大学で東京に出てきてから、新宿のどこかの映画館でリバイバルを観て、初めて冷静にこの映画の凄さを理解した私は、どこでも上映されるたびに飛んで行った。就職してビデオデッキが登場した後、しばらくして安くなったところで購入。『オズの魔法使』がVHSで購入できると知った時の喜びは再度言葉にできず。

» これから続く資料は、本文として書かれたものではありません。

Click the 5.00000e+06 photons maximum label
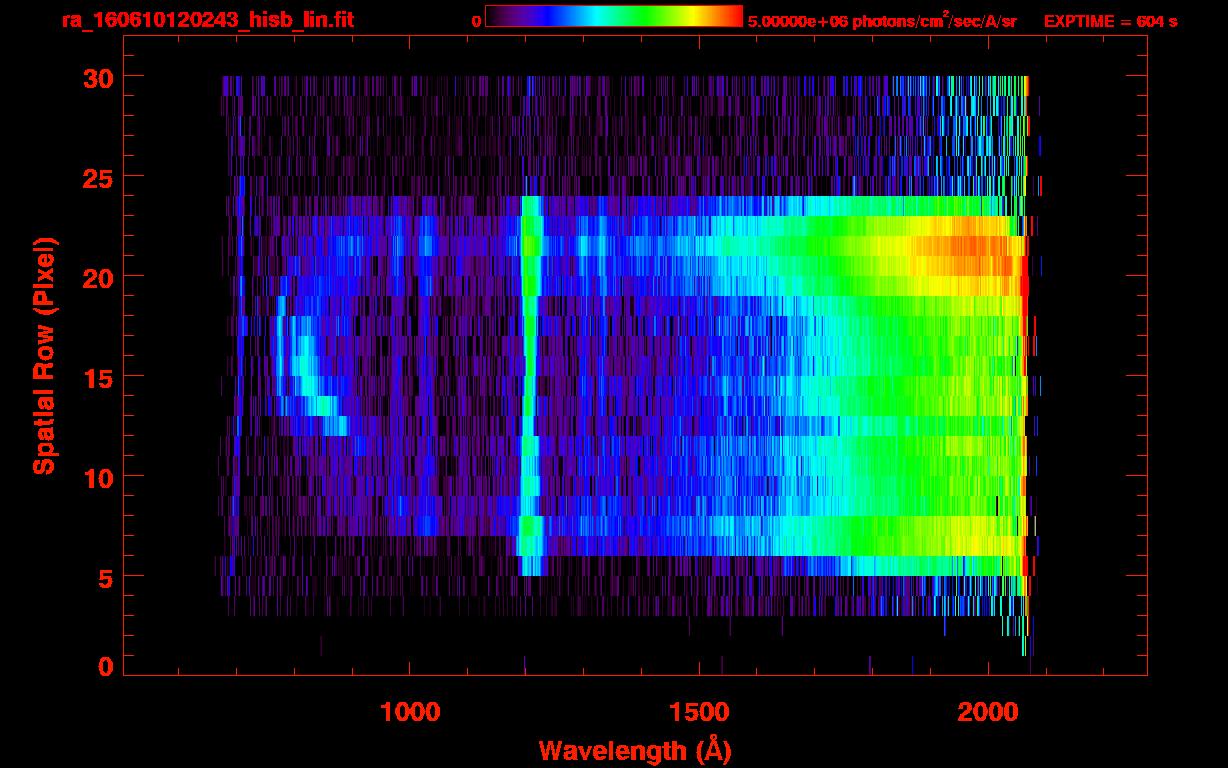Viewport: 1228px width, 768px height. tap(881, 21)
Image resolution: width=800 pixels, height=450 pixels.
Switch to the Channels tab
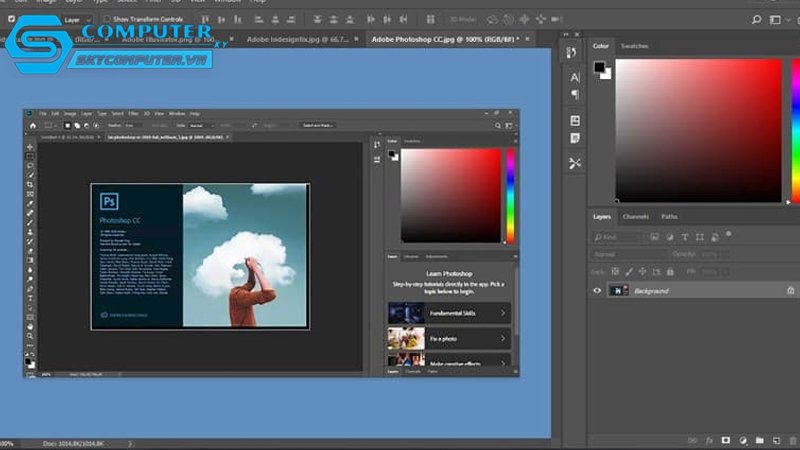click(636, 217)
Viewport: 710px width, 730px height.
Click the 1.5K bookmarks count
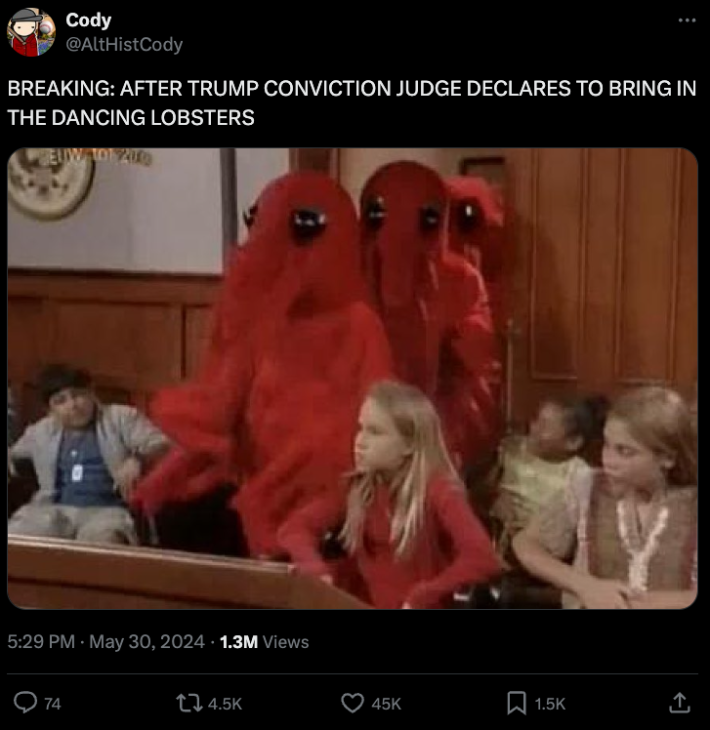[x=550, y=703]
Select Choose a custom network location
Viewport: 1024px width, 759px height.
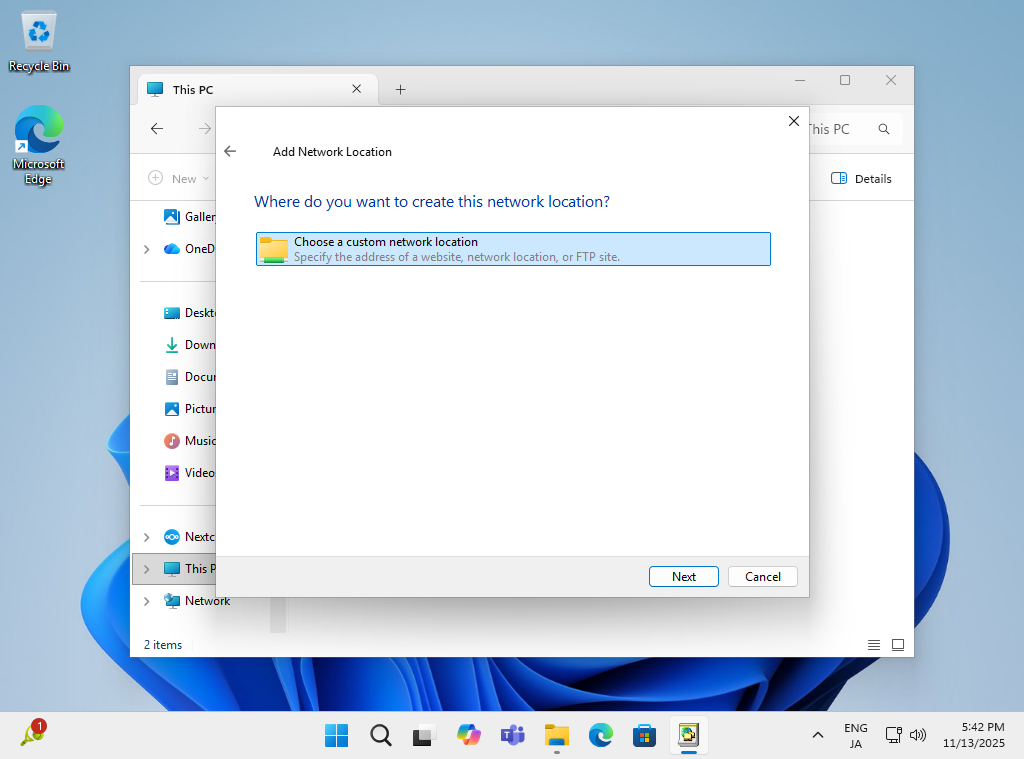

ほぼ毎日会社に行く前、これから待ち受けている辛い思いを少しだけでも和らげようと、特にお気に入りのパートを10分だけ視聴。それを見ていた妻は薄気味悪かったらしいが、それで会社に行ってくれるんだからと、あえて家庭争議にはしなかったと言う。その後も本だ、ビデオだ、CDだ、DVDだと新しいアイテムが登場するごとに全て購入。

1939年製作の作品。よくこんなものを作る国と戦争をしたもんだと、変なところで大日本帝国の無謀さ加減を理解した次第。

私は『オズの魔法使』という映画が死ぬほど好きだが、当時のジュディ・ガーランドがそこまで好きだったわけではない。可愛くて、勇気があって、歌が上手くて、ボロ雑巾みたいな犬・トトと仲がいいドロシーに強い親近感を持ったが、それこそキャスティングの妙で突然発現したスターだった。

際立った美人になるという予感もなかったし、どちらかと言えば隣の美代ちゃん的な、体重は気にしてないから、という雰囲気の話しかけやすさを感じていたが、それが違っていたんだから、アメリカのエンターテインメントの世界は不可解である。

誰がジュディを殺したか

第92回アカデミー賞で主演女優賞を獲得した『ジュディ 虹に彼方に』は全然サスペンス映画ではないが、なぜジュディ・ガーランドが47歳の若さでボロボロの身体となり、この世を去れなければならなかったかという疑問を解いてくれる。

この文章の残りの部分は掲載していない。